A season of getting things right with God
Over the centuries Since Christ was here a variety of practices developed and that is the nature of Lent, Ash Wednesday and Mardi Gras (Carnival). There are varieties on the theme, but basically the high holy time in the Christian calendar is the day of resurrection of the Lord Jesus. The days leading up to this holy day began to take on significance and it was thought good to prepare the hearts of Jesus’ followers for such a time.
How would they prepare? They would focus more on a right relationship with God through prayer. They would focus less on the things of this life and fast or give up certain things they enjoyed. They would get right with the ways of God and repent of their sins and then do things to prove their seriousness in repentance.
How long would they do this? The Gospels tell of Jesus’ forty days of fasting in the desert, and the number stuck. Counting backward from the Sunday of the Resurrection (Easter) forty days of fasting you get to…umm not quite. Some traditions include 6 Sundays. Sundays are non-fast days and are not included in the forty. So, forty plus 6 Sundays we get 46 days before Easter. Which places us on the calendar on a Wednesday.
This year that Wednesday is February 18. It has the name Ash Wednesday because of a practice among some Christians of placing a cross made of ashes on the forehead. The ashes are from the remains of palms used in the previous year’s Palm Sunday celebration. They are blessed and used to denote one is entering into the season of getting things right with God. The person is to repent, confess and get things right on Wednesday and be marked by the cross made of ashes on the forehead to begin the journey to the cross and beyond to the resurrection. It may be something like the “I Voted” stickers one receives after voting in an election. It identifies you as one who participated in the system.

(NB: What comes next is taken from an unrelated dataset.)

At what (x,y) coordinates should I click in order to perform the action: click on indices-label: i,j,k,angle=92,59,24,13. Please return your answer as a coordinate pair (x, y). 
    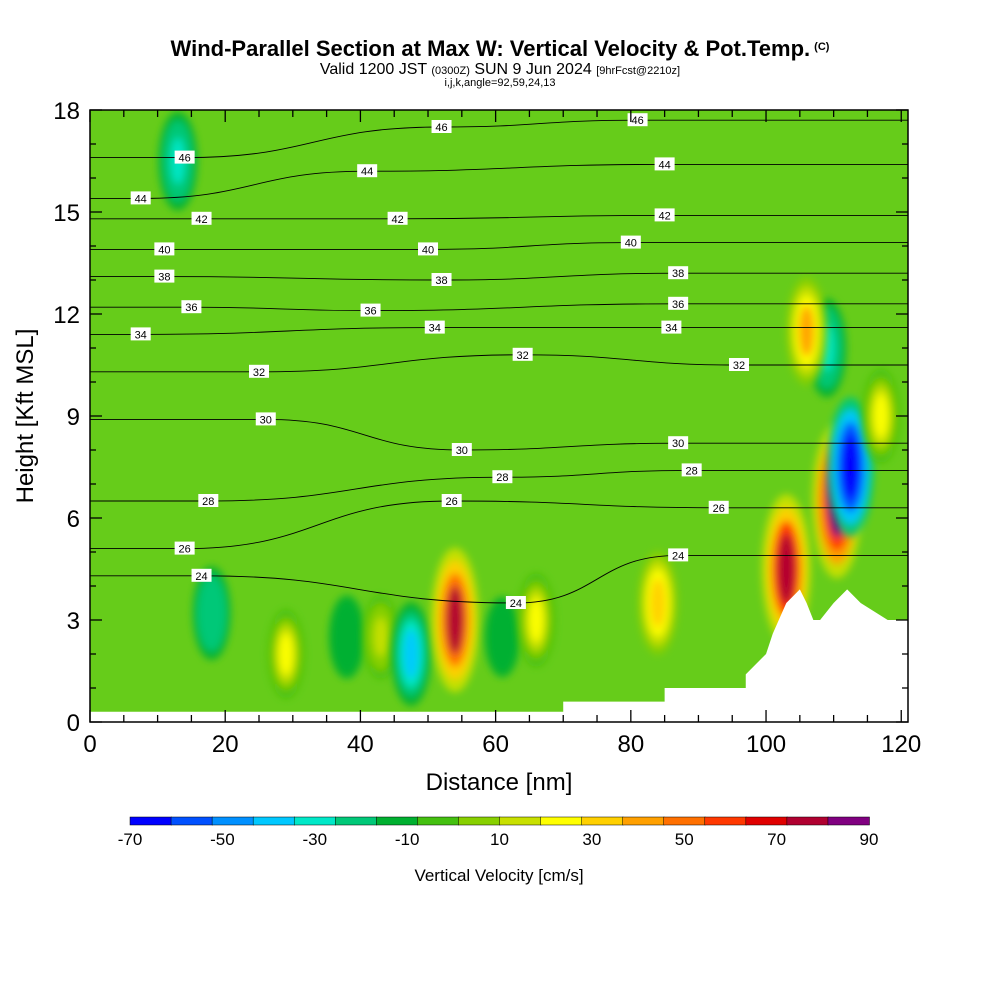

What happens before the beginning of Lent and Ash Wednesday? Tuesday is the final day of Mardi Gras (Carnival, Fat Tuesday). Fat Tuesday is the last big juicy meal before the fasting starts Wednesday. It has become a huge party in New Orleans and in Rio, but in times past it was a celebration for good to come not a celebration of the flesh to run amok. The whole period of Carnival celebrations ran from Epiphany (Celebrated January 6), the twelfth day of Christmas which is when the Wise Men came to see Jesus the King to Mardi Gras the day before Lent begins. A special cake has been part of that festivity called the King Cake. Inside this cake is a bean or a plastic baby representing the baby Jesus. The one who has the King in their slice of cake is blessed and in some traditions is responsible for the cake the following year. OK, did you get all that?
Feel free to enjoy such celebrations. Joyous feasting and somber fasts have a place in our interactions with our God and others. You can choose the time and place or go with traditions developed by others. Getting closer to God, however, is 24/7. Being real with God and dealing with any distancing from Him, sins or failures are things to be dealt with on the spot and at the time not collected for a special time of year. These kinds of traditions can remind us to get closer to God if we have wandered. Even a Mardi Gras party can be enjoyed without going to excess or into sin in order to receive grace the next day. God invented fun. His kind of fun comes with joy in the morning and not hangovers or negative consequences. Happy Mardi Gras, and keep getting closer to God.